Quoting Bleacheddecay:

I don't know why people have to get so uptight about terms like this. I think child lead learning is far more descriptive and useful than unschooling but whatever, a rose by any other name and all that.


AutymsMommy
by Silver Member on Oct. 13, 2013 at 9:27 PM


I imagine it is interesting for many. It isn't something I find interesting though, so I'll not force myself to do it.

*chuckle*

Okay, I had to. I'm done now.

Quoting jen2150:

I didn't write it just copied and pasted. It was written by an unschooler. Apparently the author is one of the leaders in the unschooling community. There are many different types of unschoolers. I just found the article interesting and really explain where I am at more than anything I have read. Unschooling is really hard to define. There are so many different extremes and all the ones in between. I would go to the link and read the comments if you haven't already. They are quite interesting.
Quoting AutymsMommy:

Interesting.

In general though, child led/unschooling both do facilitate that the child is never forced to do anything they do not want to do... right? I do not consider myself uninformed about either (nor do I consider one to be synonymous with the other, lol), but this (aforementioned) is the one philosophy I can't ever get on board with.

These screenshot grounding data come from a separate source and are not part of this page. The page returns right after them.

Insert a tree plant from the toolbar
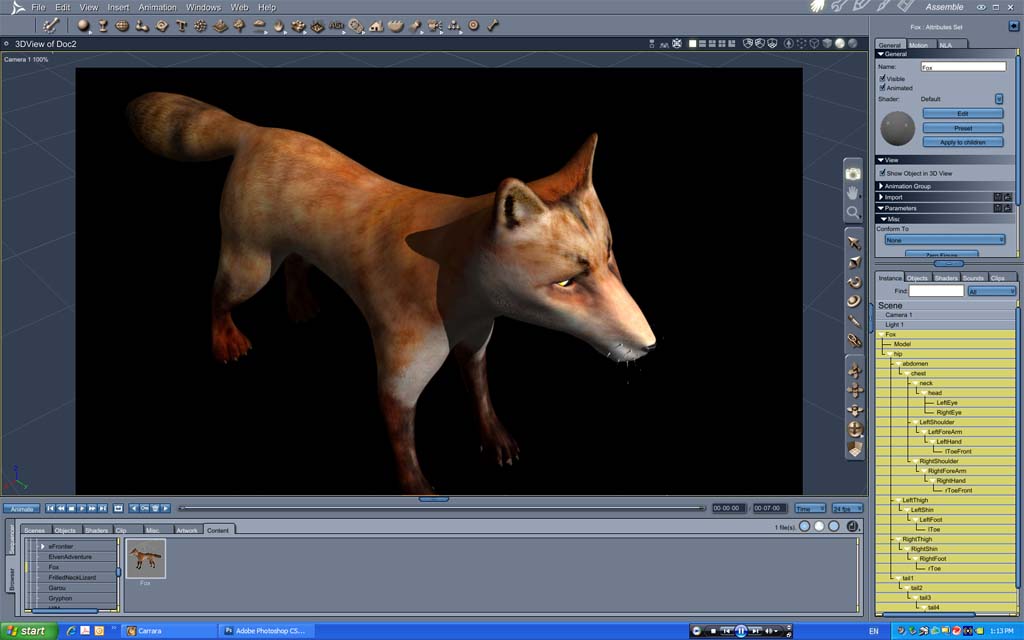The height and width of the screenshot is (640, 1024). [x=239, y=25]
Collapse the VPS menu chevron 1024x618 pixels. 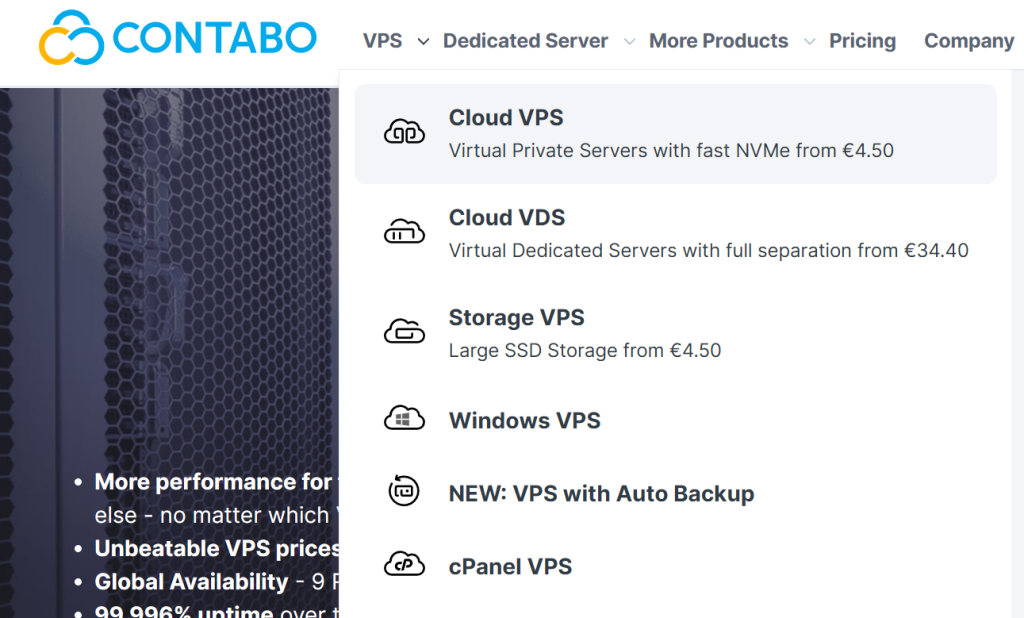pos(423,42)
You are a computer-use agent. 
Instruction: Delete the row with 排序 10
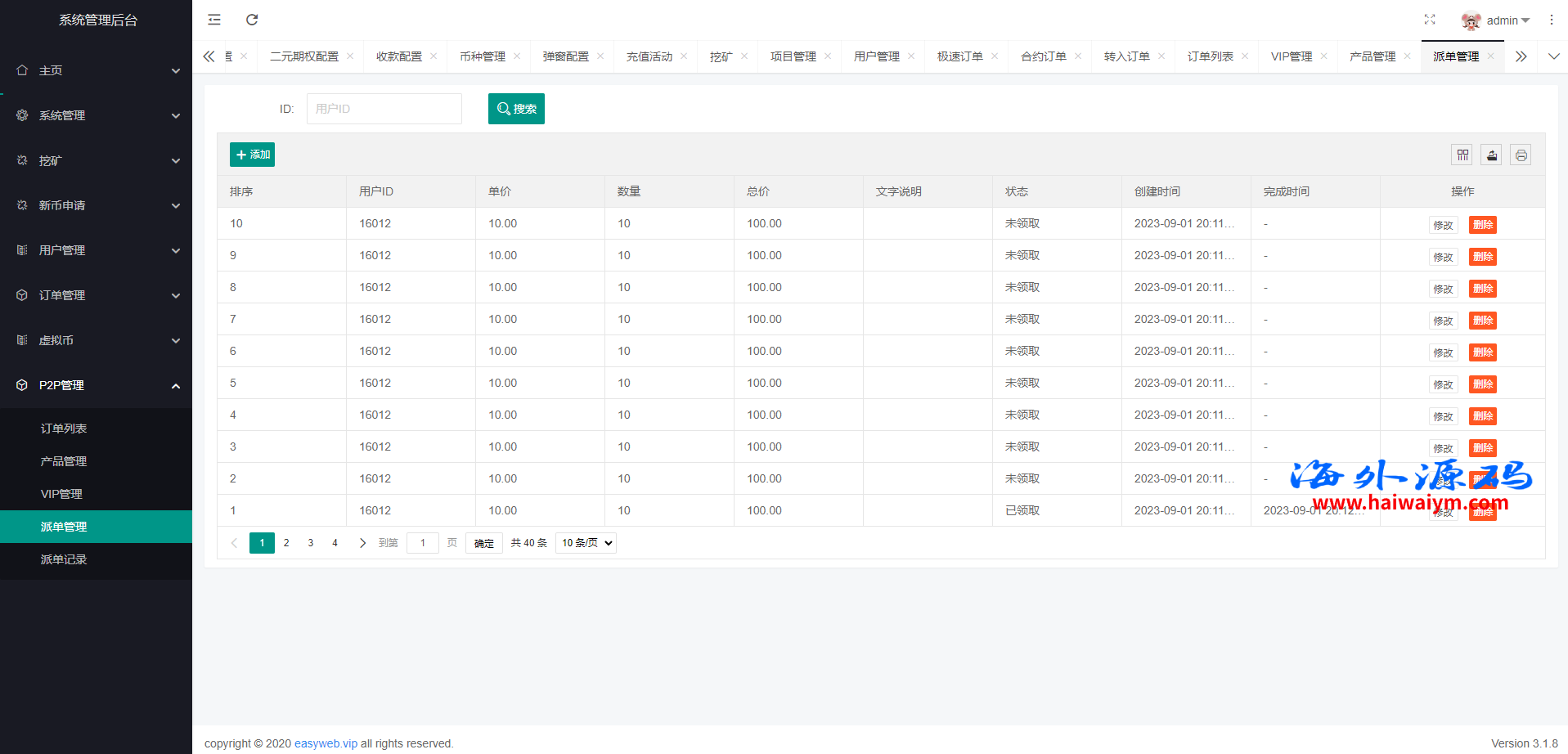1482,225
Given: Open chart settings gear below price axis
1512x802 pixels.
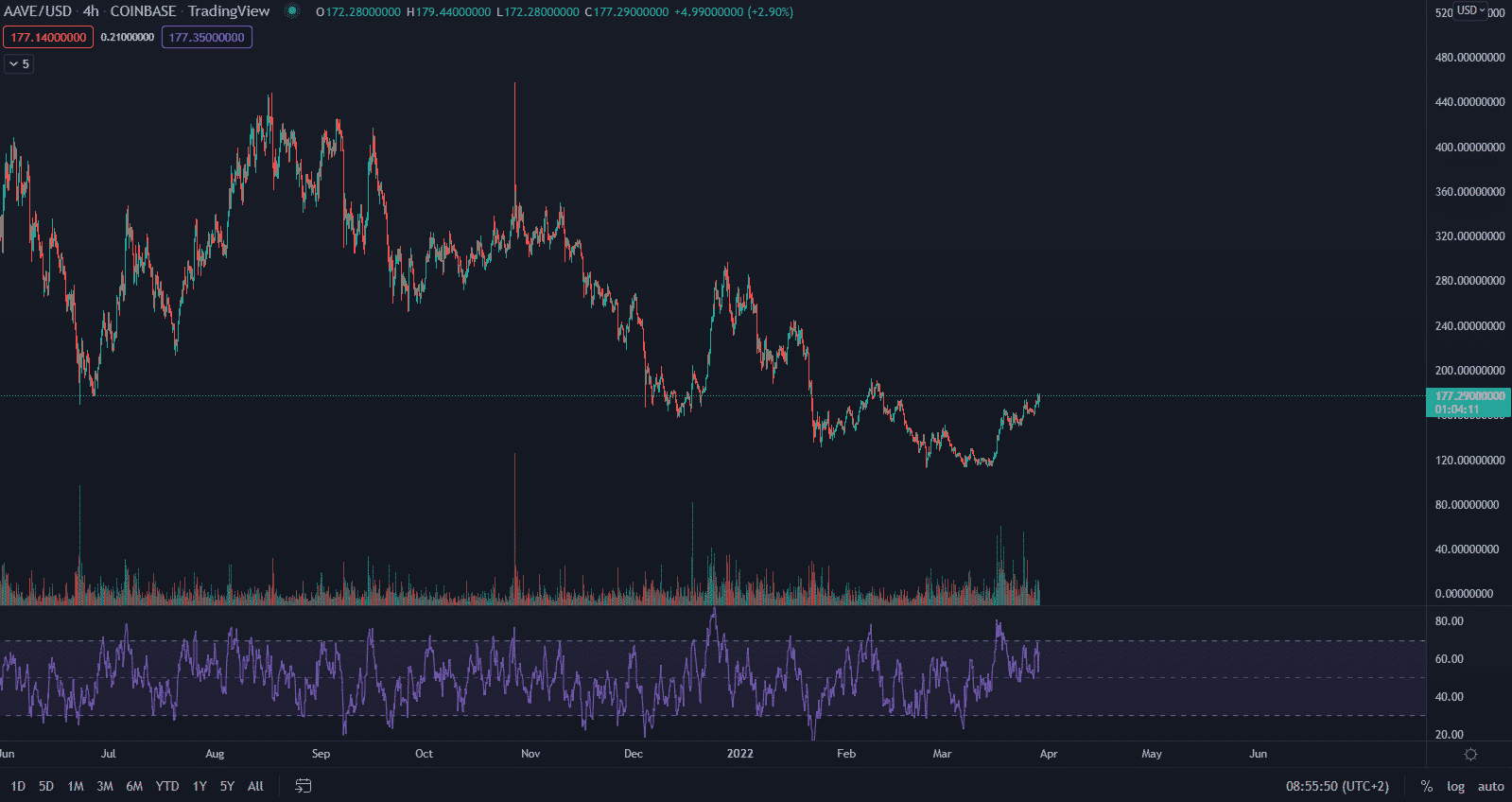Looking at the screenshot, I should point(1470,754).
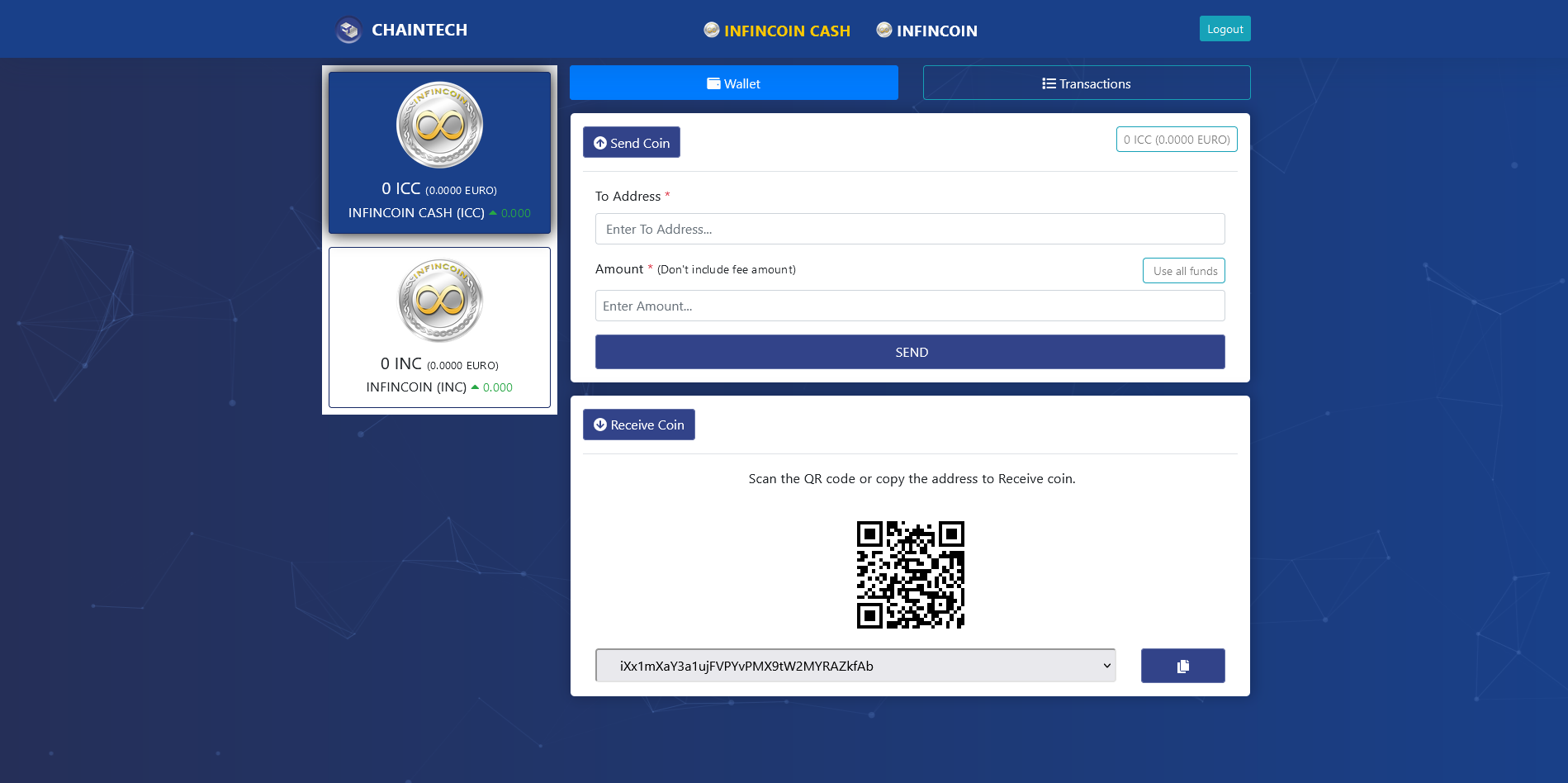The width and height of the screenshot is (1568, 783).
Task: Click the coin icon beside INFINCOIN header
Action: (x=883, y=31)

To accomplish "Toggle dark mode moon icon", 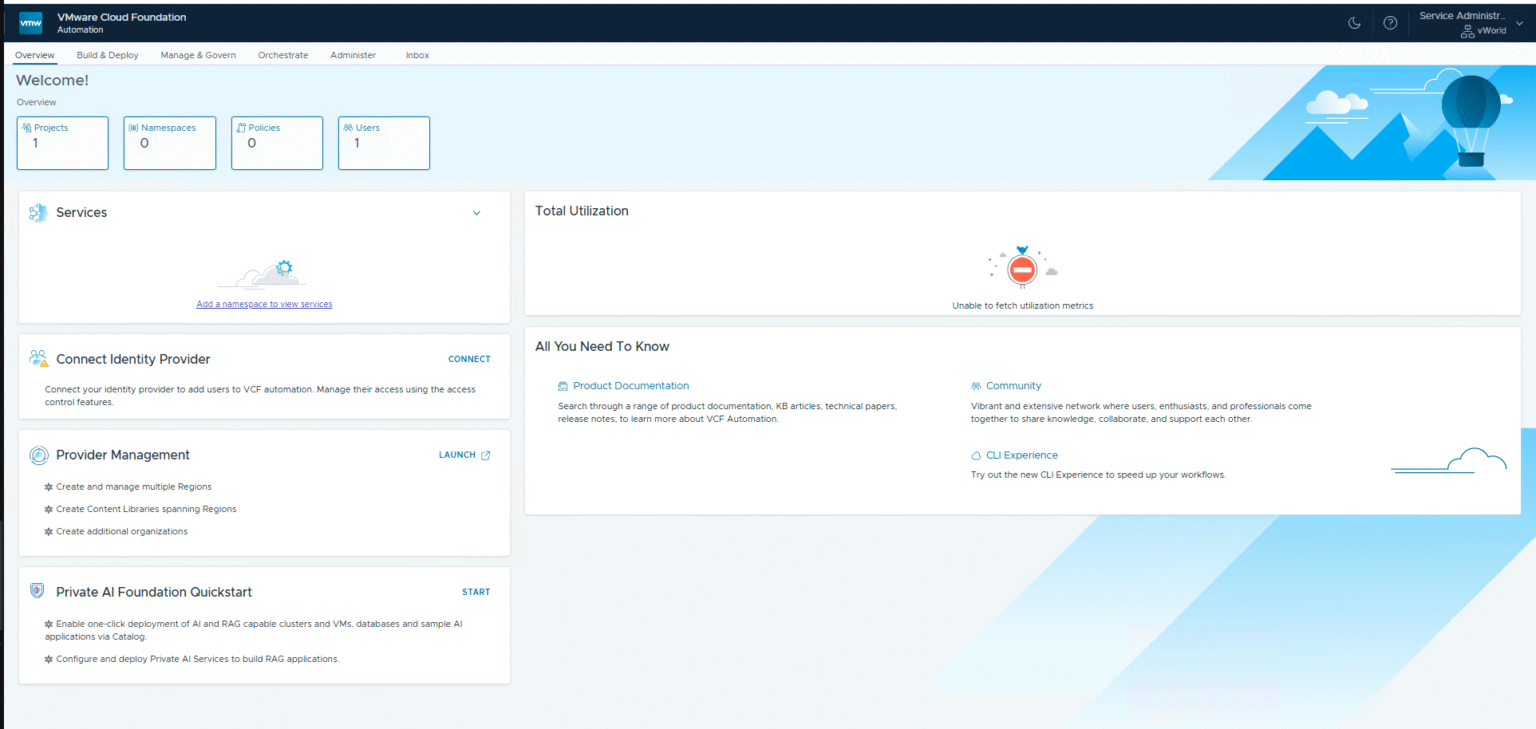I will coord(1355,23).
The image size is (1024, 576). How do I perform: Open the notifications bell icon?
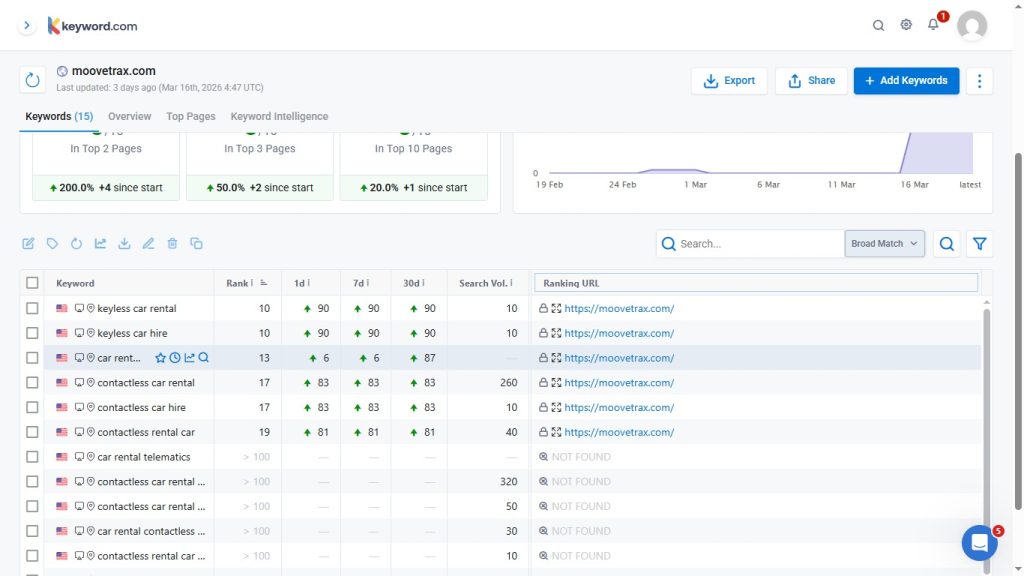(933, 25)
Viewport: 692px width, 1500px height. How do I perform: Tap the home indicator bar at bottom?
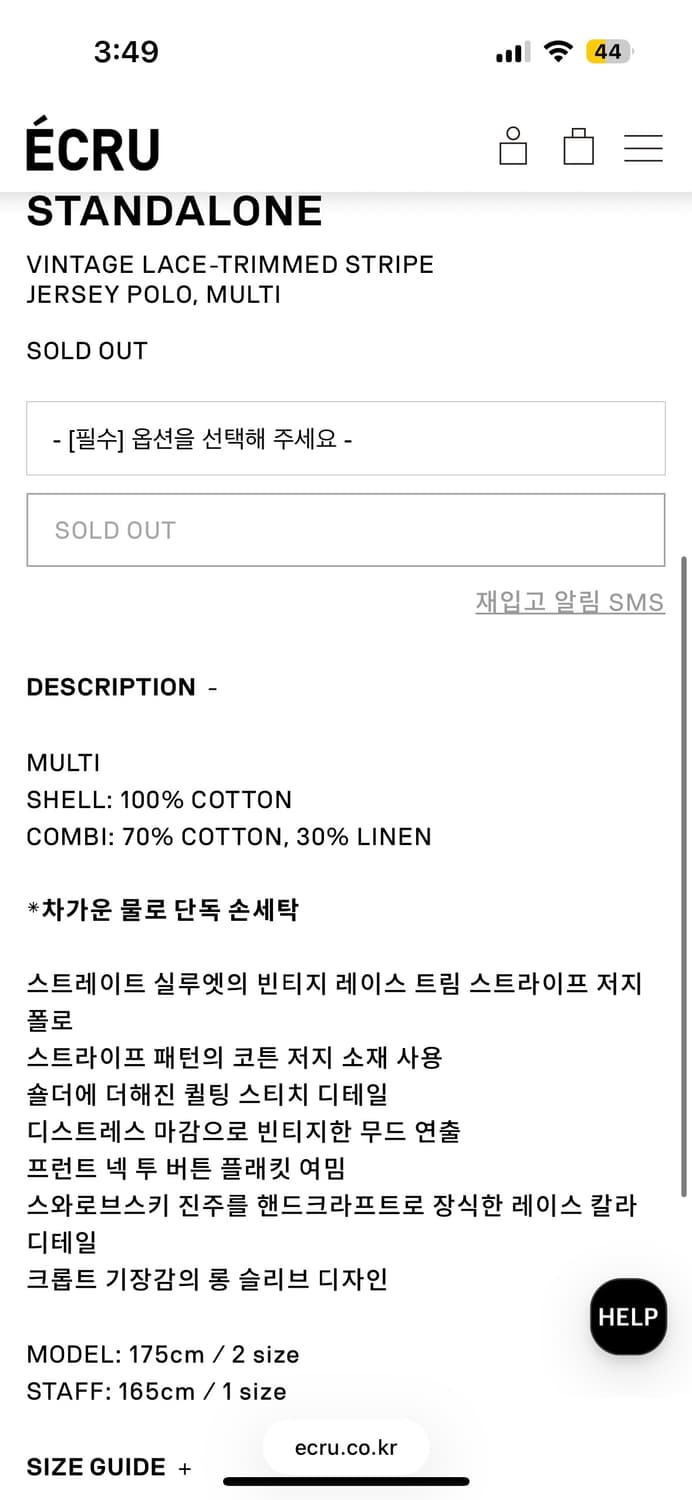pyautogui.click(x=346, y=1481)

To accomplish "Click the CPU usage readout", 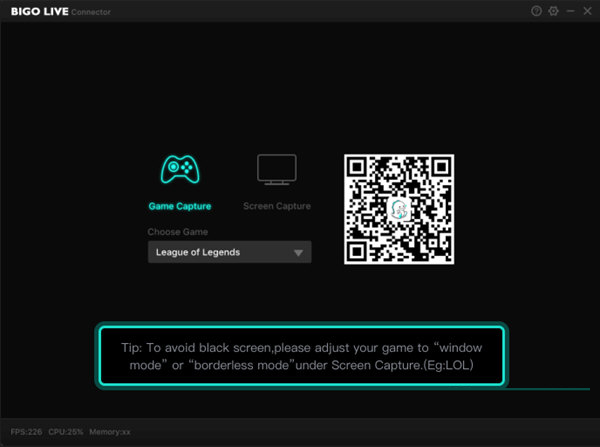I will tap(66, 432).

I do find it interesting though and I appreciate the time you took to write the post!




I am a Home Schooling, Vaccinating, Non spanking, Nightmare Cuddling, Dessert Giving, Bedtime Kissing, Book Reading, Stay at Home Mom. I believe in the benefit of organized after school activities and nosy, involved parents. I believe in spoiling my children. I believe that I have seen the village and I do not want it anywhere near my children. Now for the controversial stuff:  we're Catholic, we're conservative, and we own guns (now there's no need to ask, lol).             Aimee















lucsch
by on Oct. 14, 2013 at 10:56 AM

When I researched unschooling, it was totally child led and initiated. Even strategically placed toys and books were frowned upon. Perhaps the definition of the word has changed since my research. Basically, it was the belief that if a child's curiosity was not deformed by modern day distractions and attempts at education, he would naturally want to learn in order to achieve goals he set for himself. The parent would facilitate meeting his goals but have no hand in setting those goals.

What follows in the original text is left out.